WHAT IS NEEDED =>
Rewrite the stretch from the start of the material through the line containing "I want to click on caption-part: Bi", replacing "Identify the location" with "Find the position" and leaving everything else unchanged.

AVAILABLE RECORDS =>
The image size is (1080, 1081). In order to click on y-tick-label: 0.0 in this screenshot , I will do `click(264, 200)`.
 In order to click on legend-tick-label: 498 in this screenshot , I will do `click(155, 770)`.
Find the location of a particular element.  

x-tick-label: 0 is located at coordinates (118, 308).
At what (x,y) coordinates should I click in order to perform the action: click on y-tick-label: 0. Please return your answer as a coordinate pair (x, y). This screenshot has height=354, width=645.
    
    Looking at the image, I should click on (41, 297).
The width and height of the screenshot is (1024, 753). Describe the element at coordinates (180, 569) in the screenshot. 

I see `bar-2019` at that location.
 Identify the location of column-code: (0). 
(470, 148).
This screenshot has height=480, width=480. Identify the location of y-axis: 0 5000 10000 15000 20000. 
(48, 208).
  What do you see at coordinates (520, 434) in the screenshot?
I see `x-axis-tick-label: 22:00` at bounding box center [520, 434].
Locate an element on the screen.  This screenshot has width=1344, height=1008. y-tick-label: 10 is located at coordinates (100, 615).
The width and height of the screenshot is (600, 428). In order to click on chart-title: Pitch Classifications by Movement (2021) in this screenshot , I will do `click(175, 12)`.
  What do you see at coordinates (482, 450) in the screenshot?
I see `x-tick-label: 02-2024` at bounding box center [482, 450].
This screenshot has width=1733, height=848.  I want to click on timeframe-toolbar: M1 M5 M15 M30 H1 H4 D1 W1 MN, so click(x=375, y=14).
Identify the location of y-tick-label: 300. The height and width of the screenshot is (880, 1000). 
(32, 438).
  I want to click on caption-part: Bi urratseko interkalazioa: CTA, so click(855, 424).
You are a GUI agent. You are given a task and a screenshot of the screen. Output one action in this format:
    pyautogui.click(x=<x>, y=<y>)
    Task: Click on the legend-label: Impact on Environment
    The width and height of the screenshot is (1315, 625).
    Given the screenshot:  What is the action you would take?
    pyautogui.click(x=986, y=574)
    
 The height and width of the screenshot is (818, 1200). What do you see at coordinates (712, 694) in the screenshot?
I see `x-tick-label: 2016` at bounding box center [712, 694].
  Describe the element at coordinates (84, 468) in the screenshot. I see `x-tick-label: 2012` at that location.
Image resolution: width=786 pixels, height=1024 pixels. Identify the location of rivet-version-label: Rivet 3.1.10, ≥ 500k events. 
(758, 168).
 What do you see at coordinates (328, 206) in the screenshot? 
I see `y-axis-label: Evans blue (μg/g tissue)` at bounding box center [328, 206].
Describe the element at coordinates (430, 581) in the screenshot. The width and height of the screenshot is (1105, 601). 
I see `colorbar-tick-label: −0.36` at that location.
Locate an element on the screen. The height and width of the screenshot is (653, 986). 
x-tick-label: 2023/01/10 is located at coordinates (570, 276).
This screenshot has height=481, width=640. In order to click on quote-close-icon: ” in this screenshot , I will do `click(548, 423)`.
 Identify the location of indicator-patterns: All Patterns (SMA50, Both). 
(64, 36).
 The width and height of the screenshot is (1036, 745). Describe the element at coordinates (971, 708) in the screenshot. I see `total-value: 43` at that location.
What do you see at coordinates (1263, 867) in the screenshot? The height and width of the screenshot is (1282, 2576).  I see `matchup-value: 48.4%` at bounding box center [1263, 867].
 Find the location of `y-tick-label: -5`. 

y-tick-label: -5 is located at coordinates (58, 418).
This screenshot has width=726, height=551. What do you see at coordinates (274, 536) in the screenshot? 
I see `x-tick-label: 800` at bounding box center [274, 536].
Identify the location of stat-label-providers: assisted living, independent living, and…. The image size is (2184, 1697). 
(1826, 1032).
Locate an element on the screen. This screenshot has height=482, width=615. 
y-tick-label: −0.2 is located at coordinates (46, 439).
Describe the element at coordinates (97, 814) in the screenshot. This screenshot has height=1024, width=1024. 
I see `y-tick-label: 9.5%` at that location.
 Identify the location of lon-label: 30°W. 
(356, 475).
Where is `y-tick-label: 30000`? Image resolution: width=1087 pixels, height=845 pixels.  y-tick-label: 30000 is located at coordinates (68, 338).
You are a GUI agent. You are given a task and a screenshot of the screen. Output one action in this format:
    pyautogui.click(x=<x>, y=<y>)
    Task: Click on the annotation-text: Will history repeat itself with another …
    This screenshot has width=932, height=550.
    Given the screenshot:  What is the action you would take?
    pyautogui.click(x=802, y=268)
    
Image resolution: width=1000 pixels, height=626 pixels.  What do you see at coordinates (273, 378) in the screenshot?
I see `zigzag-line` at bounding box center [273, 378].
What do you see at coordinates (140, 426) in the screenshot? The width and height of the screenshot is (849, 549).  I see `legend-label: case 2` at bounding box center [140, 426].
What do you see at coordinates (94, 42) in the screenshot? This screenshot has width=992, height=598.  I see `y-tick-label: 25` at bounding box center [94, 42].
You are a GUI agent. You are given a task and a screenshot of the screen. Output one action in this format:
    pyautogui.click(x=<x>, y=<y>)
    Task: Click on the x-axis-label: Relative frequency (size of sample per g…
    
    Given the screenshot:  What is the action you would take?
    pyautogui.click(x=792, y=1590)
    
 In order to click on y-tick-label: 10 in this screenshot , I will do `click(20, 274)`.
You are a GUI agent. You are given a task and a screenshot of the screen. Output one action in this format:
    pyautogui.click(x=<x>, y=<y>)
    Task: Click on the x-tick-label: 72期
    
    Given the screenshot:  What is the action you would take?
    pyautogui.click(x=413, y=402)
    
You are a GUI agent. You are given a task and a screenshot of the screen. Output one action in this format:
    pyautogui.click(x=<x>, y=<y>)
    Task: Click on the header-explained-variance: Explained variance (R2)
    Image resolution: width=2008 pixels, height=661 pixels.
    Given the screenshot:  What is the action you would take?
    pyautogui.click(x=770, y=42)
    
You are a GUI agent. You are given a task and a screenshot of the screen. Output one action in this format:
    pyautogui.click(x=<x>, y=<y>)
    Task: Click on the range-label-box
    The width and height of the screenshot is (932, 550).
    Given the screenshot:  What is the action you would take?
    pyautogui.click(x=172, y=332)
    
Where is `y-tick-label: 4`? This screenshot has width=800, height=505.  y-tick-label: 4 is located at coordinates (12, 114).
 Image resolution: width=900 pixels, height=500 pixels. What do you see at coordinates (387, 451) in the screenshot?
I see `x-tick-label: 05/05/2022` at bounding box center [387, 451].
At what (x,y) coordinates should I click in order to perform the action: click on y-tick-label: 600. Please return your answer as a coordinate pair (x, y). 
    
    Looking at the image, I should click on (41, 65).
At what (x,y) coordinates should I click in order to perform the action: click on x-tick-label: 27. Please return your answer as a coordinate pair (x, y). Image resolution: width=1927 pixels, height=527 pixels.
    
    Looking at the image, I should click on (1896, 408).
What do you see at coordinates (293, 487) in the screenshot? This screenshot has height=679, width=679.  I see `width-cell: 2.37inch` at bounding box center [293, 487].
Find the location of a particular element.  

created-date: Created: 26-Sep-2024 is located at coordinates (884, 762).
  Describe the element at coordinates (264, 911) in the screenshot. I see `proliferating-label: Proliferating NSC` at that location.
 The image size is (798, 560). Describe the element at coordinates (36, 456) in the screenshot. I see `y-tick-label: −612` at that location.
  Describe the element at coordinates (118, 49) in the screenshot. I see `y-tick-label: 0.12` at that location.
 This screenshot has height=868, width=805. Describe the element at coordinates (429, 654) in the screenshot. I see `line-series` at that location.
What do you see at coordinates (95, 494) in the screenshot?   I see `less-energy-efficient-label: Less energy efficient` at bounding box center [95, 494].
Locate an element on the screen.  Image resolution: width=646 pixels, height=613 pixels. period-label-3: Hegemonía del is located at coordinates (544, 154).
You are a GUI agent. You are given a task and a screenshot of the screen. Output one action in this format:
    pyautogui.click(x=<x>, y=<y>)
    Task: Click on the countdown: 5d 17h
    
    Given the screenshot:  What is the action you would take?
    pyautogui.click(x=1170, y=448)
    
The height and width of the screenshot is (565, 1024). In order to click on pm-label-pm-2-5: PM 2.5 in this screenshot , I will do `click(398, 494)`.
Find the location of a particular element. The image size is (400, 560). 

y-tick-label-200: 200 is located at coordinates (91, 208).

RESPONSE TO THIS EXERCISE =>
The image size is (1080, 1081). In order to click on y-tick-label: 0.0 in this screenshot , I will do `click(264, 200)`.
 In order to click on legend-tick-label: 498 in this screenshot , I will do `click(155, 770)`.
Find the location of a particular element.  

x-tick-label: 0 is located at coordinates (118, 308).
At what (x,y) coordinates should I click in order to perform the action: click on y-tick-label: 0. Please return your answer as a coordinate pair (x, y). This screenshot has height=354, width=645.
    
    Looking at the image, I should click on (41, 297).
The width and height of the screenshot is (1024, 753). Describe the element at coordinates (180, 569) in the screenshot. 

I see `bar-2019` at that location.
 Find the position of column-code: (0). 
(470, 148).
This screenshot has height=480, width=480. Find the position of y-axis: 0 5000 10000 15000 20000. 
(48, 208).
  What do you see at coordinates (520, 434) in the screenshot?
I see `x-axis-tick-label: 22:00` at bounding box center [520, 434].
Locate an element on the screen.  This screenshot has width=1344, height=1008. y-tick-label: 10 is located at coordinates (100, 615).
The width and height of the screenshot is (600, 428). In order to click on chart-title: Pitch Classifications by Movement (2021) in this screenshot , I will do `click(175, 12)`.
  What do you see at coordinates (482, 450) in the screenshot?
I see `x-tick-label: 02-2024` at bounding box center [482, 450].
This screenshot has width=1733, height=848.  I want to click on timeframe-toolbar: M1 M5 M15 M30 H1 H4 D1 W1 MN, so click(x=375, y=14).
Find the position of y-tick-label: 300. The height and width of the screenshot is (880, 1000). 
(32, 438).
  I want to click on caption-part: Bi urratseko interkalazioa: CTA, so click(855, 424).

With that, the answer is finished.